Gardening in windowsills may be the easiest way to have access to edible plants. Using the space of a windowsill to place a small potted plant can provide a new place for plants. The windowsill garden should be on a windowsill that gets at least six hours of sunlight a day. If edible food is being grown, it may be beneficial for to put the garden in or near the kitchen for easy access to food. Plants can be store-bought or grown from seeds or cuttings. Herbs, such as parsley, tarragon, basil, mint, thyme, oregano, or rosemary, are a perfect choice for windowsill gardening. Other foods that can be grown on windowsills include salad greens, wheatgrass, chick peas, beans, other sprouts, and cayenne peppers. The plants should be fertilized once a month or have a slow-release plant food system set up before they are planted. Herbs have more flavor if they are not overfed. The plants should also be turned about a quarter turn weekly to ensure that all sides of the plant are receiving an equal amount of sunlight.

A windowsill box can also be purchased to be placed inside or outside on windowsills. Plants can be kept in the pots they were purchased in, which allows them to be rearranged and replaced easily, or can be placed in soil and fertilizer in the box along with unpotted plants. Windowsill boxes allow for organization for the small space of the windowsill. Another alternative that provides more space is to purchase a greenhouse window or garden window. These windows go over or replace the existing window and provide extra space, including shelving, for plants. The specialty windows provide all of the same benefits of a greenhouse without needing the land space. Greenhouse windows can be purchased online in a variety of shapes, sizes, materials, and designs. These windows provide more space and sunlight for plants than regular windowsills.

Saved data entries
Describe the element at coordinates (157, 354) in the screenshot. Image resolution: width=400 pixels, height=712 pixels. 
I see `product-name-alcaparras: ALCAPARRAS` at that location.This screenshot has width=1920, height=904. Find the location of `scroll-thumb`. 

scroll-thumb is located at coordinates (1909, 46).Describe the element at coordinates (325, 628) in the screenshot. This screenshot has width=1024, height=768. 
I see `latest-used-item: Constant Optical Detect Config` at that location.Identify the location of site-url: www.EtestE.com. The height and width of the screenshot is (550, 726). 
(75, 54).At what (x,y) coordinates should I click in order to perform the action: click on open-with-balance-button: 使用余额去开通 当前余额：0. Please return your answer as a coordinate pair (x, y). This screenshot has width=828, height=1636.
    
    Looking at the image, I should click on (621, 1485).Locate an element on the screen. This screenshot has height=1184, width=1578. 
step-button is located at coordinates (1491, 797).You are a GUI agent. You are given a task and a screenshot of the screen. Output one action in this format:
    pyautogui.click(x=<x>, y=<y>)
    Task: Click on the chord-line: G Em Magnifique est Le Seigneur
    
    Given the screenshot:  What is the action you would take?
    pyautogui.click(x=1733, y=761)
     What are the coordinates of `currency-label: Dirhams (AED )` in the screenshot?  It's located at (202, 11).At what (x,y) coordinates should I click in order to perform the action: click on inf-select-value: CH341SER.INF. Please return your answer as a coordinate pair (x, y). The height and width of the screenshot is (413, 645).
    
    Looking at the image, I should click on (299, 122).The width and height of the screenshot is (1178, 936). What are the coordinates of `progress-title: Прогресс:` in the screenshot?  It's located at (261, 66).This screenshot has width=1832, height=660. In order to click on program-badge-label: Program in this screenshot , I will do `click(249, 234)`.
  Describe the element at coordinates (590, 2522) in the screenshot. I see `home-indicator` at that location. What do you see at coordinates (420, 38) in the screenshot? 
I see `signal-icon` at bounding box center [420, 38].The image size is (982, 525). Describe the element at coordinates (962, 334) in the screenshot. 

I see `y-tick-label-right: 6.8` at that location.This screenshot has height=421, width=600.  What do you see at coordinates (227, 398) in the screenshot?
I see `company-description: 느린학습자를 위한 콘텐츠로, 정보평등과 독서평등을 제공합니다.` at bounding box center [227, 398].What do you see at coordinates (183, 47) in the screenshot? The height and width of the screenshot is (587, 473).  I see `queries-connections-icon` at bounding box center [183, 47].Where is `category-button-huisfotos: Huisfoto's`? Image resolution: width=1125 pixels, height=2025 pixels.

> Work order
Reproduce the windowsill gardening text above word for word, in its entirety.

> Answer to the problem
Gardening in windowsills may be the easiest way to have access to edible plants. Using the space of a windowsill to place a small potted plant can provide a new place for plants. The windowsill garden should be on a windowsill that gets at least six hours of sunlight a day. If edible food is being grown, it may be beneficial for to put the garden in or near the kitchen for easy access to food. Plants can be store-bought or grown from seeds or cuttings. Herbs, such as parsley, tarragon, basil, mint, thyme, oregano, or rosemary, are a perfect choice for windowsill gardening. Other foods that can be grown on windowsills include salad greens, wheatgrass, chick peas, beans, other sprouts, and cayenne peppers. The plants should be fertilized once a month or have a slow-release plant food system set up before they are planted. Herbs have more flavor if they are not overfed. The plants should also be turned about a quarter turn weekly to ensure that all sides of the plant are receiving an equal amount of sunlight.

A windowsill box can also be purchased to be placed inside or outside on windowsills. Plants can be kept in the pots they were purchased in, which allows them to be rearranged and replaced easily, or can be placed in soil and fertilizer in the box along with unpotted plants. Windowsill boxes allow for organization for the small space of the windowsill. Another alternative that provides more space is to purchase a greenhouse window or garden window. These windows go over or replace the existing window and provide extra space, including shelving, for plants. The specialty windows provide all of the same benefits of a greenhouse without needing the land space. Greenhouse windows can be purchased online in a variety of shapes, sizes, materials, and designs. These windows provide more space and sunlight for plants than regular windowsills.